I continue to contemplate how my faith engages the truth and presence of Christ while practicing silence and mindfulness. I earlier shared here how important prepositions are in defining one’s contemplative approach. St. Paul reminds us that “from him and through him and to him are all things” (Rom 11.36). We possess ourselves and make-meaning prepositionally, understanding that we are from God, in Christ, and live for him. However, it’s one thing to agree that “all things” are from and through and to God. We may even appreciate the relation to God which these prepositions describe. That is, after all, the point. But it is far more radical to, intentionally and personally, integrate these into one’s fundamental Self and meaning, at which point they become prayer: “I am from you, Lord, and through you, and to you.”
In my last post I described a conversation I fell into during a time of attempted silence and how it further clarified my sense of the exchange of love and meaning-making that silence opens up, at least as I encounter it. “I am yours and you are mine” expresses a reciprocal recognition and affirmation of acceptance and belonging.

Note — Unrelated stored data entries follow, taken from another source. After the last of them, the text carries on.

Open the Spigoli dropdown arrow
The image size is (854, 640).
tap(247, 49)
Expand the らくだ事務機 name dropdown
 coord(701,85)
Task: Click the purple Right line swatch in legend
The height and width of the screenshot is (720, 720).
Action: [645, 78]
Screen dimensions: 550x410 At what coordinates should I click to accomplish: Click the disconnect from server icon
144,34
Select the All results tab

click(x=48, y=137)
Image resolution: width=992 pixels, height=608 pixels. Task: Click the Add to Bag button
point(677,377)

Christ alone offers it, personally, and we constitute our truest Self as faith’s response to him, at which point we are not just praying, but rather we become prayer.

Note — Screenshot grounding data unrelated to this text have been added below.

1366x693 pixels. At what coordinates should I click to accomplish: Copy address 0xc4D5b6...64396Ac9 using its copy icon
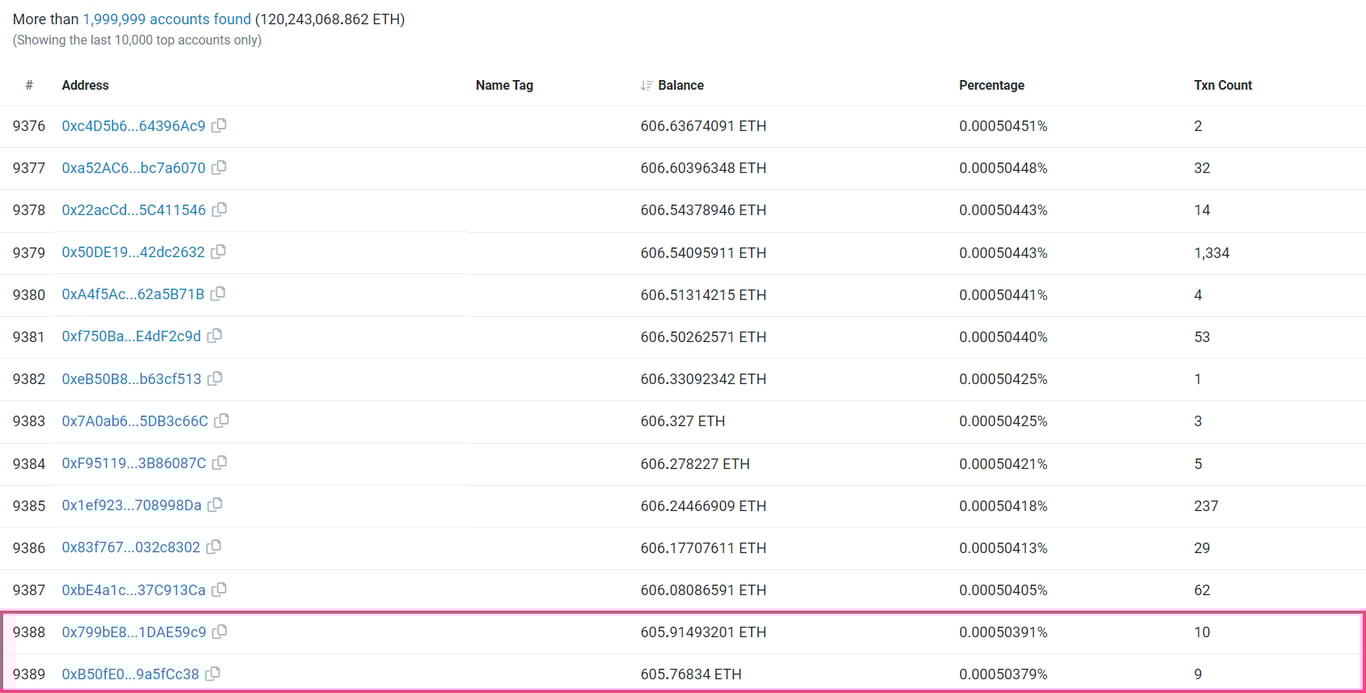[219, 126]
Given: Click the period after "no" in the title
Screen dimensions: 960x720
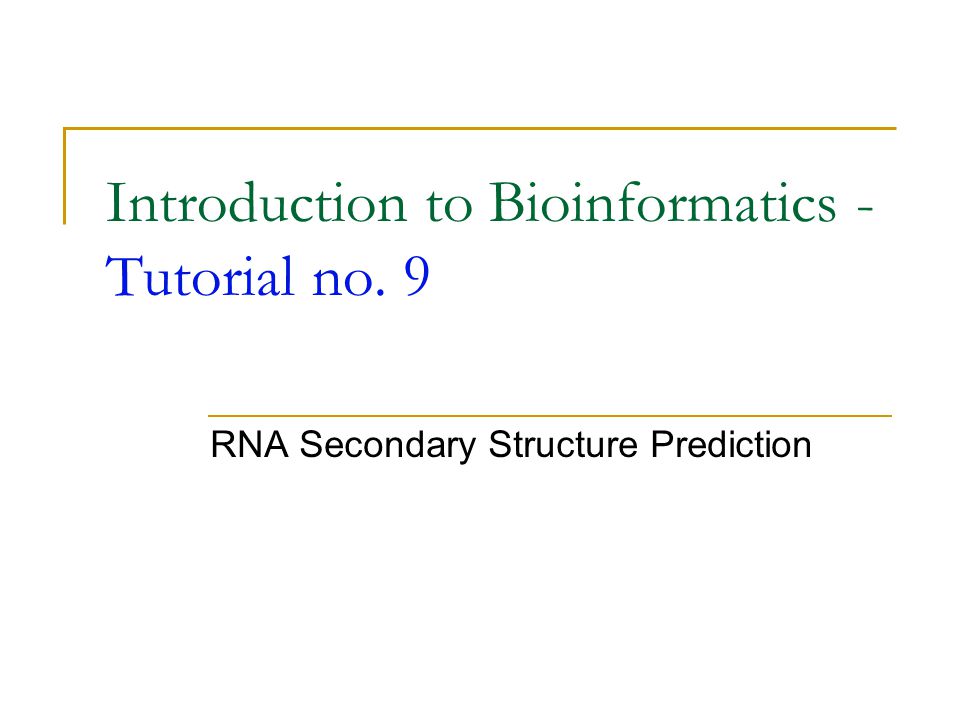Looking at the screenshot, I should [x=381, y=293].
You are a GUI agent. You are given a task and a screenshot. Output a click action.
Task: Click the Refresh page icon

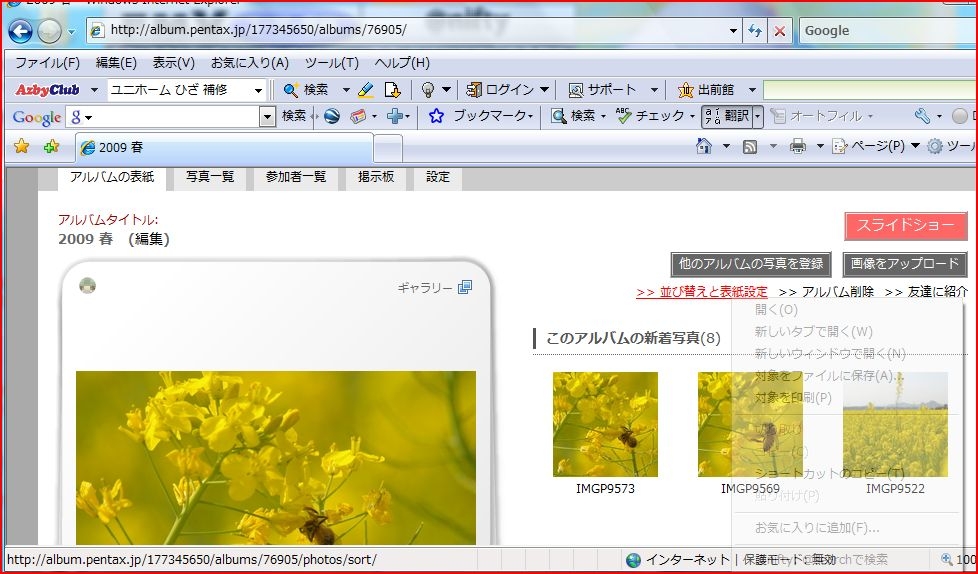[755, 31]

I’d like to share still another moment I had during my practice of silence. I wish I could say I always succeed at silencing the traffic in my head, but I’m still just a novice. Let me preface by saying that the moments I share here are part of an extended period of personal suffering, grief, and loss. We all suffer, sooner or later. I’ll just say that all the talk about the Void which I’ve engage in here is no academic exercise for me. It is a matter of life and death. We all must confront the truth of our finitude, mortality, and nothingness. Faith must navigate the journey through the Void. There’s no getting around or under it. If you haven’t stood in it, then what I’m describing may make me seem a bit crazy. But if you’ve encountered it, you know of what I speak.
The moment I’d like to share is a follow-up to my previous post relaying a conversation in which Christ clarified his presence and my existence as a true Self of his own creation. In the past months, my faith has engaged itself in simple terms. “I am yours, and you are mine” has become a touch-stone of truth and grounding for me. I have invariably ‘felt’ the truth of this exchange too. Whatever emotional chaos may grip my heart and mind, this particular exchange has provided help as I have felt Christ exchanging these simple truths with me. I know it’s impossible to provide a third-person account of how the mind and soul touch and are touched by God, but I don’t know how else to describe it.

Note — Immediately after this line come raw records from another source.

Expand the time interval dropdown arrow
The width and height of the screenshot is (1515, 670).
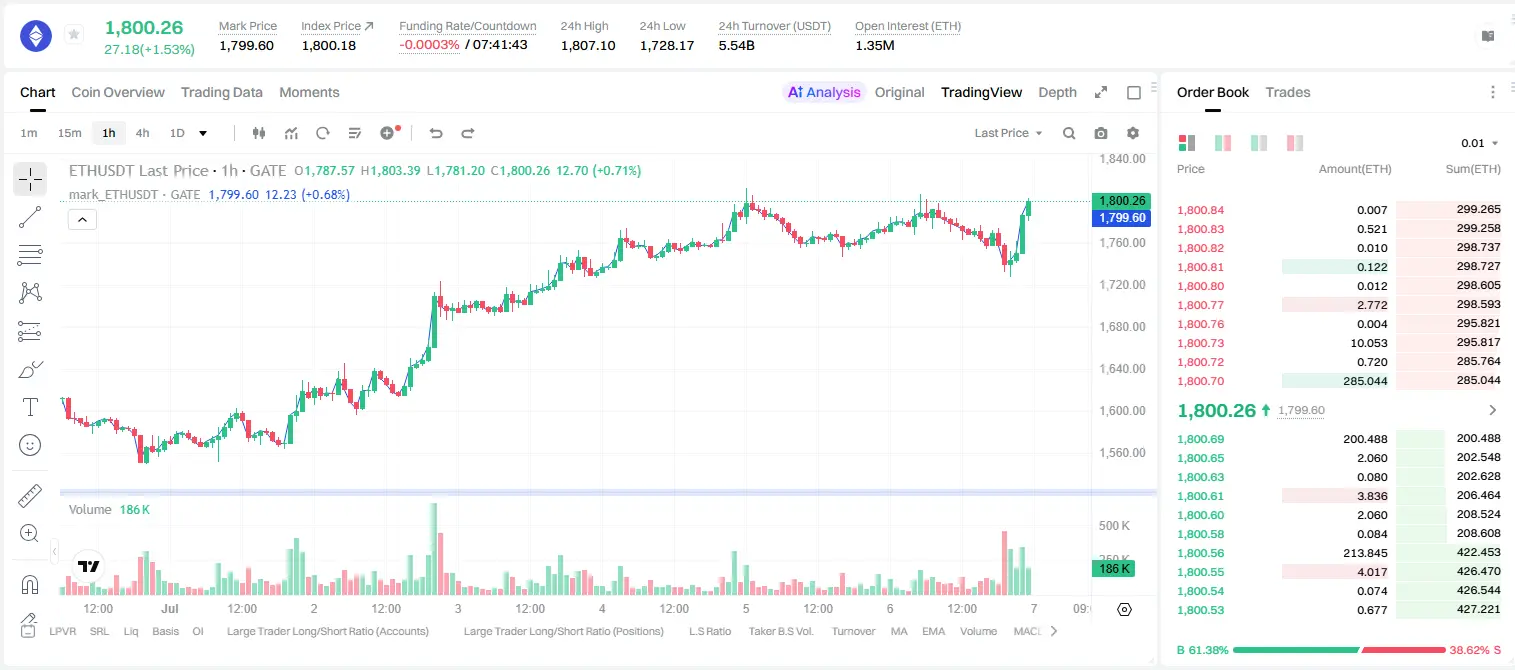[x=203, y=133]
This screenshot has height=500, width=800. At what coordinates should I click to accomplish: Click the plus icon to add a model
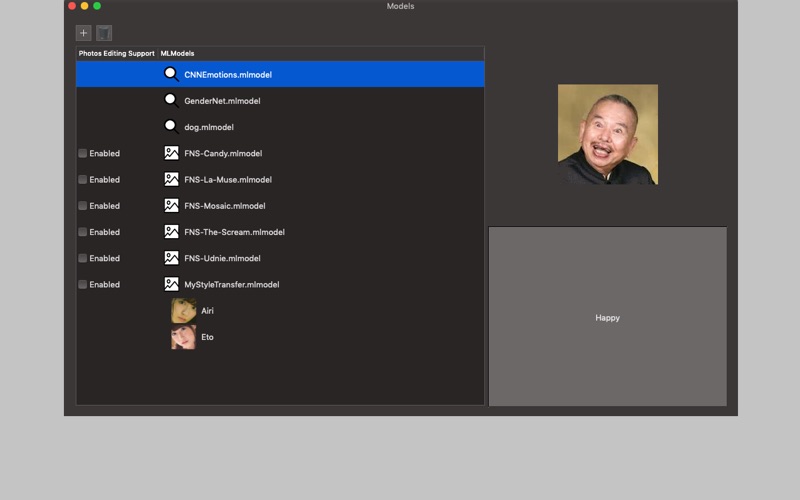tap(84, 33)
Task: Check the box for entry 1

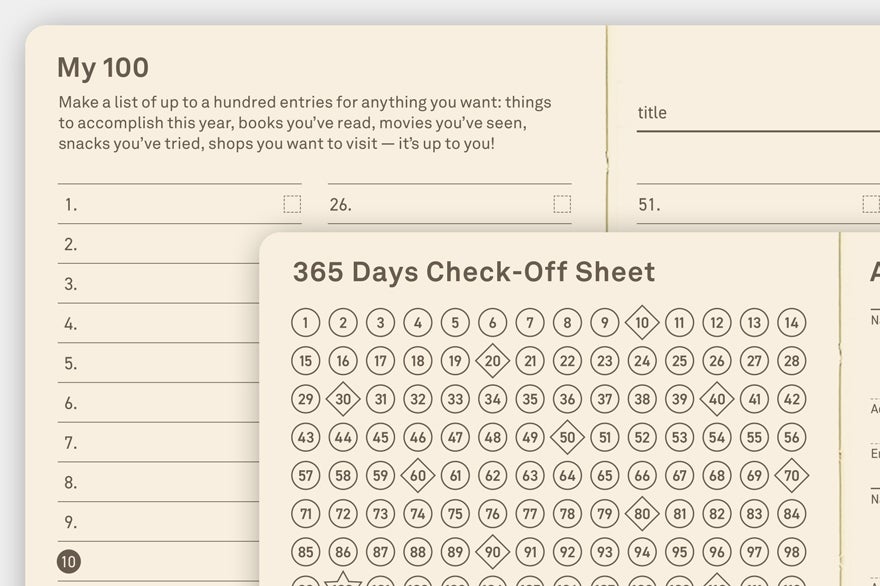Action: [292, 204]
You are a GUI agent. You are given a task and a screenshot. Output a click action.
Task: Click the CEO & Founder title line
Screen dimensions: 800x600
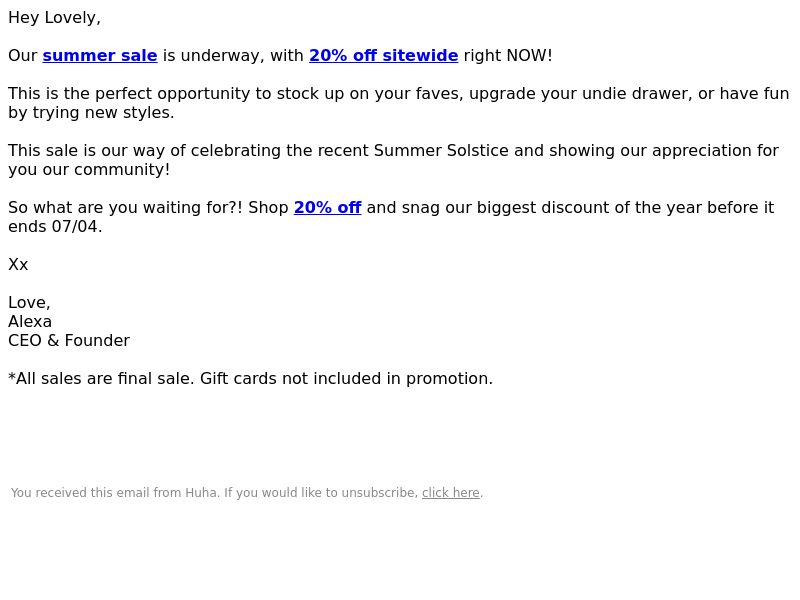coord(69,341)

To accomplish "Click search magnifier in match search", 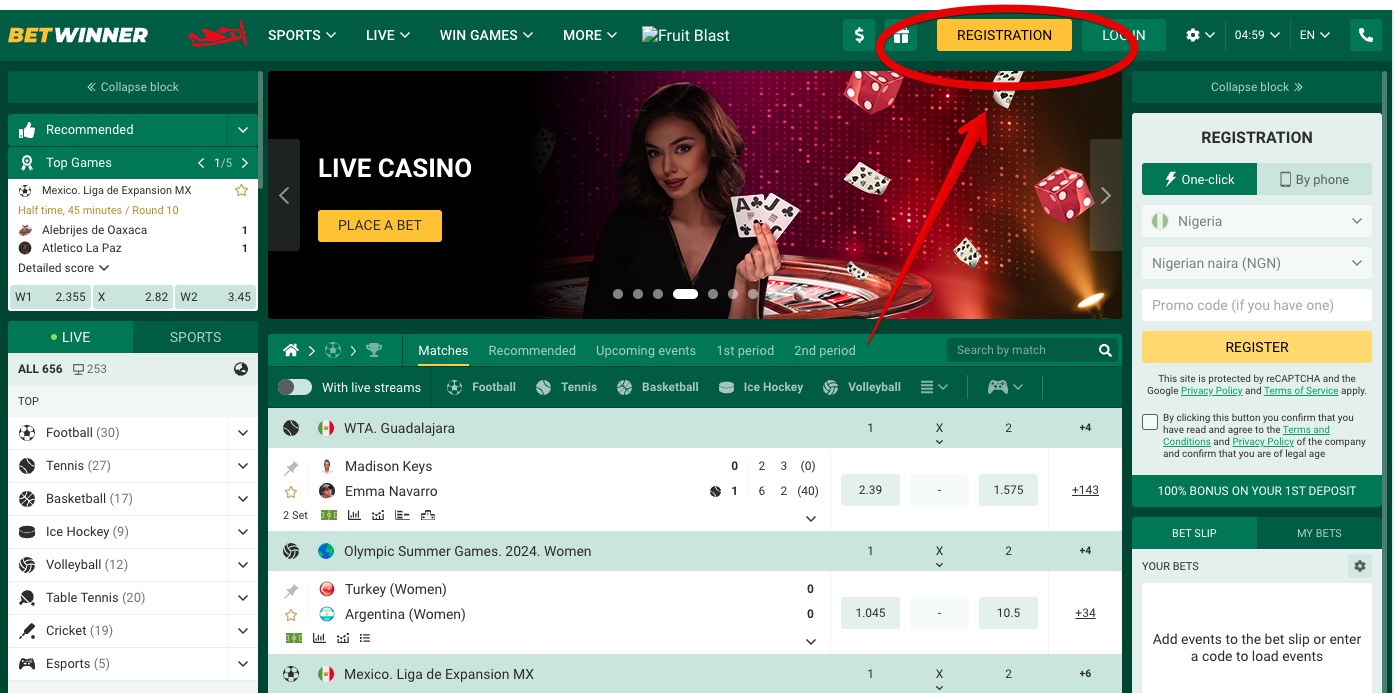I will coord(1105,350).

In the days following that conversation, however, the very next day in fact, my faith reached out and engaged Christ as I regularly do: “I am yours and you are mine.” But this time it felt empty. No sense of encountering his presence as I offered myself. No intangible voice of Christ speaking its truth to me. Only the empty sound of my own voice. I showed up. But where was he? I confessed and called, observed and waited. But I felt no presence. And so it continued for days. Actually, if I’m honest, it still continues. I grew doubtful, even desperate.
Some days later another conversation ensued. A voice, a presence, doubtless Christ’s, though perhaps in and through my own voice, spoke.
Christ: Tom, when you say “I am yours and you are mine,” how are you able to say it?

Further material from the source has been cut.